Cox made 51 appearances that season, including an appearance in the Play Off Final defeat against Watford. The following year saw the arrival of Sam Allardyce to replace Colin Todd, and this spelled the end of Cox's time at the club as cost-cutting measures took hold. He left the Reebok Stadium having amassed 80 appearances and seven goals.
He was sold to Watford for £500,000 where he would go on to spend six seasons, making 219 appearances, scoring twenty goals. His first season back in the top flight came under the management of former England boss Graham Taylor, though the club was relegated at the end of the season. Taylor then retired and was succeeded by ex-Chelsea striker Gianluca Vialli. This prompted further spending and underachievement, meaning that Vialli left the club and the end of the season.

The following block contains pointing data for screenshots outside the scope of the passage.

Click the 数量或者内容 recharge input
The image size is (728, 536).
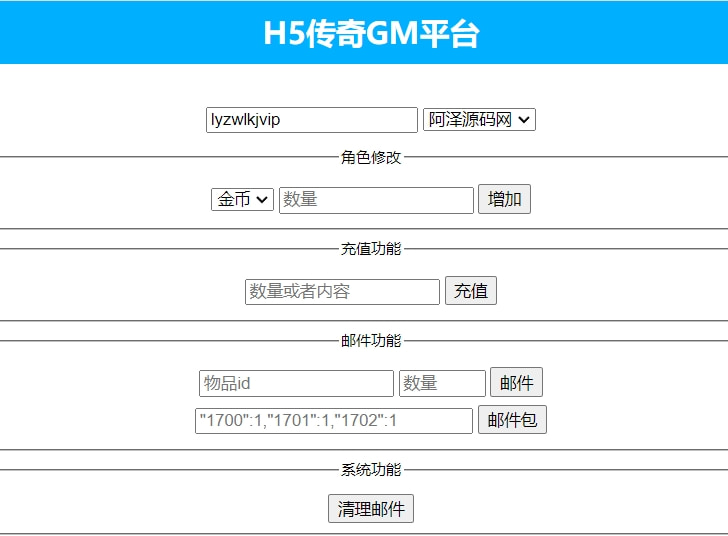[x=342, y=292]

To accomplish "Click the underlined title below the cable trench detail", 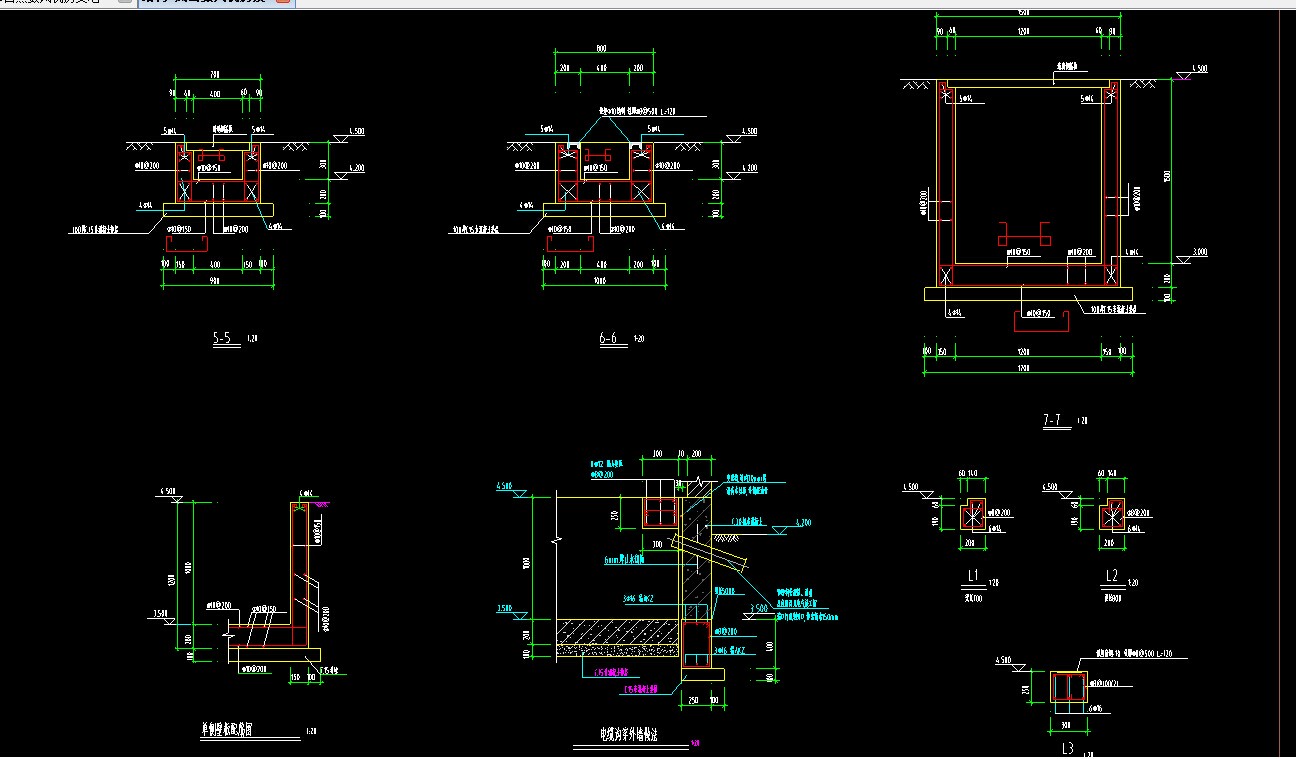I will (x=627, y=734).
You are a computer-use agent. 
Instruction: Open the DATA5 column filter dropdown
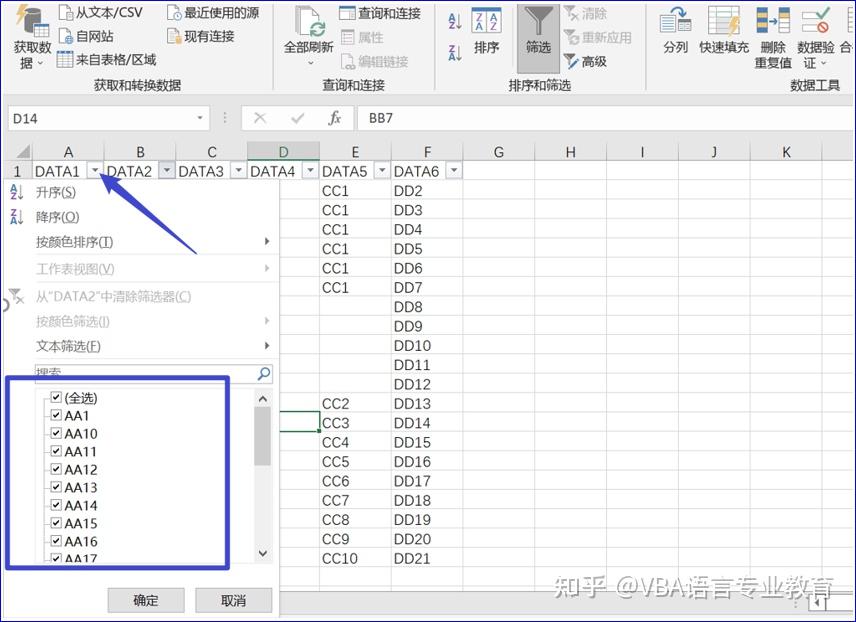382,171
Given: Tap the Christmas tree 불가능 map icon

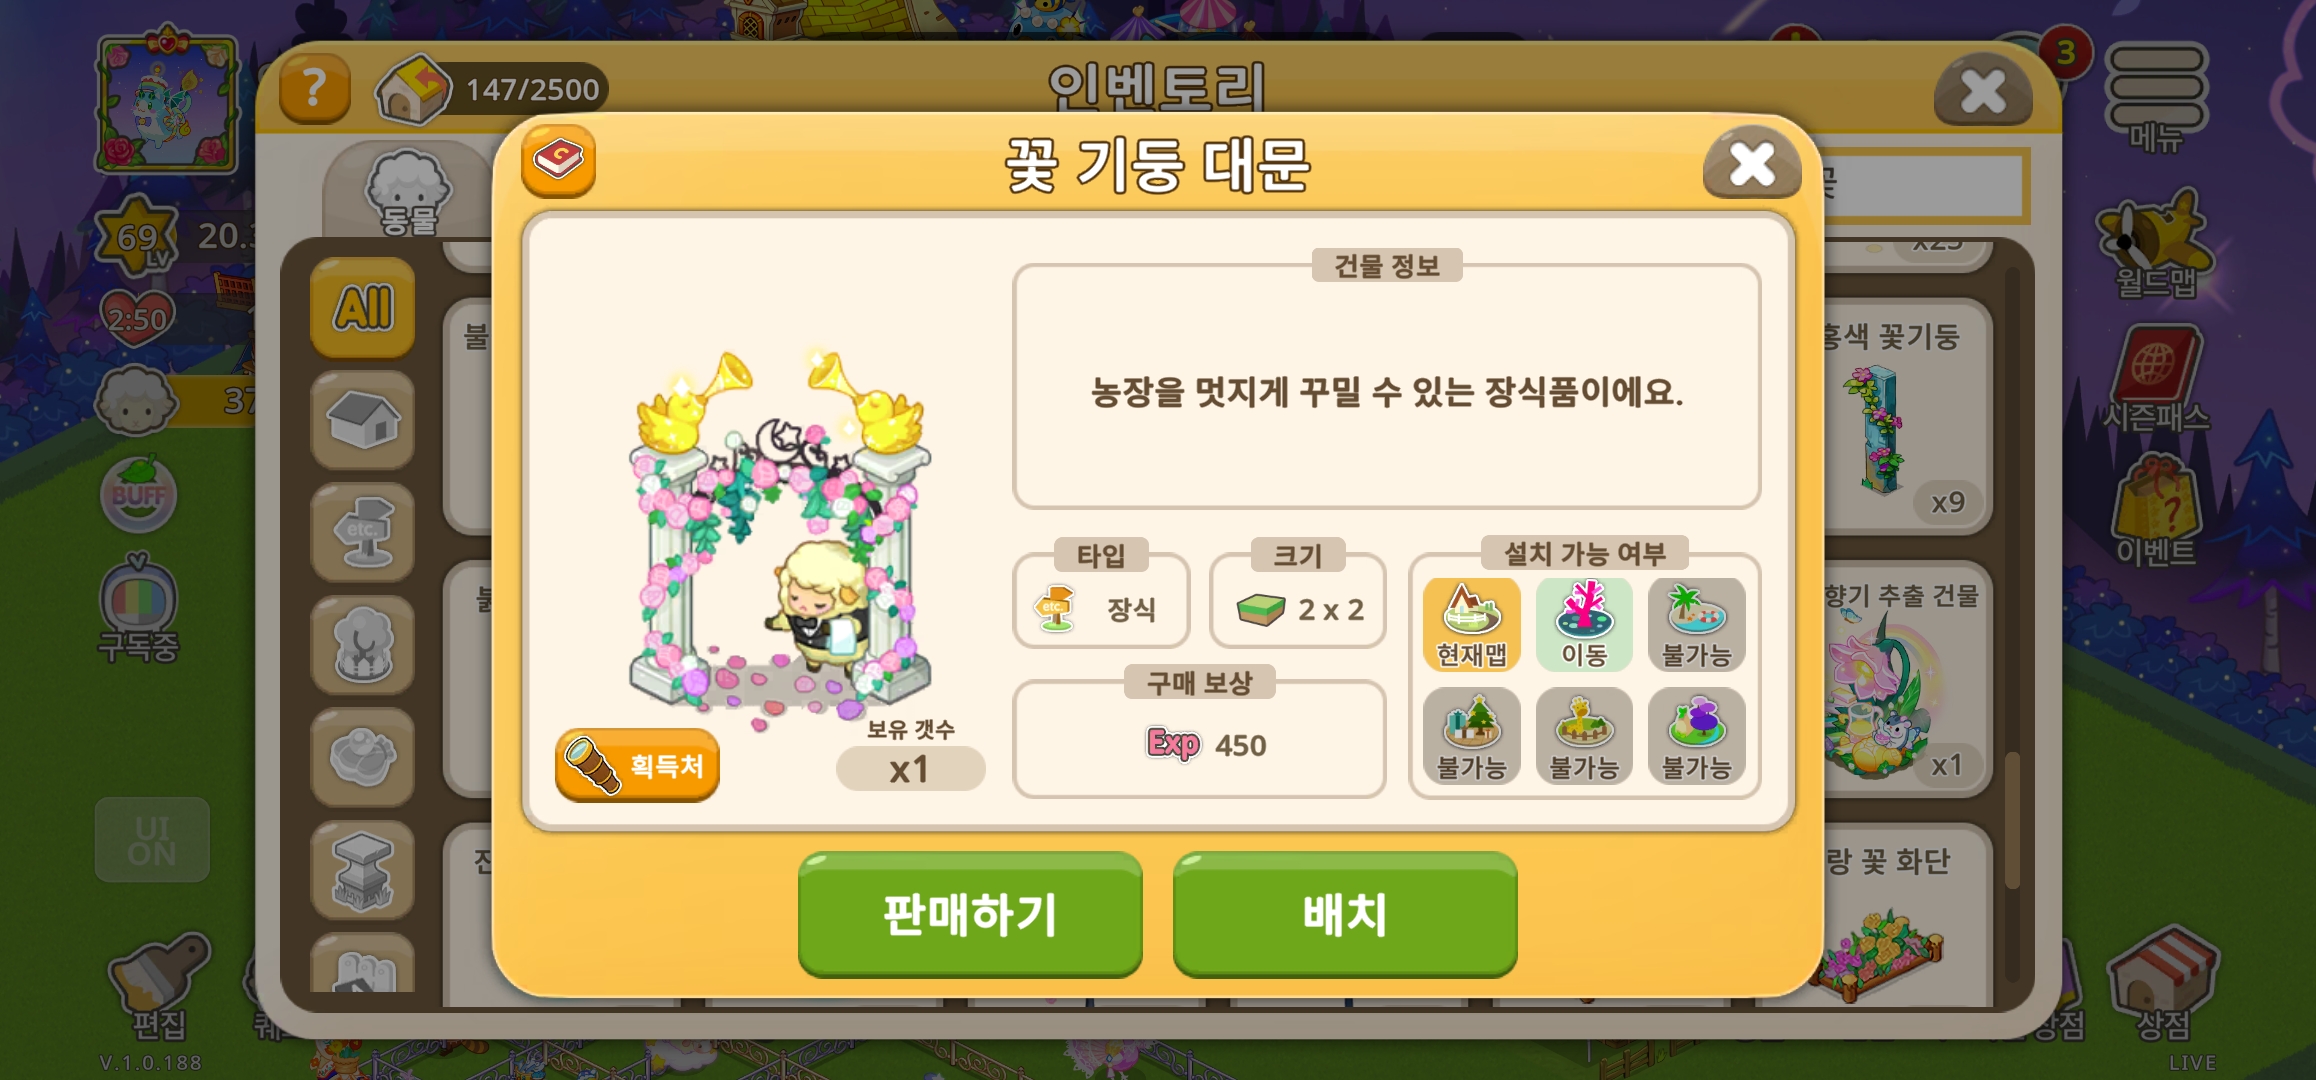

Watford's poor financial management led to hard times at the club, though the arrival of young manager Aidy Boothroyd sparked a revival which led to their promotion back to the Premier League in 2005/06. Cox was not part of his plans however, and left to join Cardiff City.
A single season in Wales yielded two goals from 27 appearances, before he was released to join Crewe Alexandra where he began to work on his coaching badges with the club's famous academy. He would spend two seasons there before retiring in 2008.
In October 2010 he returned to the game after being appointed as the new manager of Leek Town, however this would only last a single season. He did return to the field during an injury crisis, with four appearances providing a bookend to his playing career.
In 2012 he joined up with former Watford teammate Neal Ardley as the management team at AFC Wimbledon, a position he holds to this day.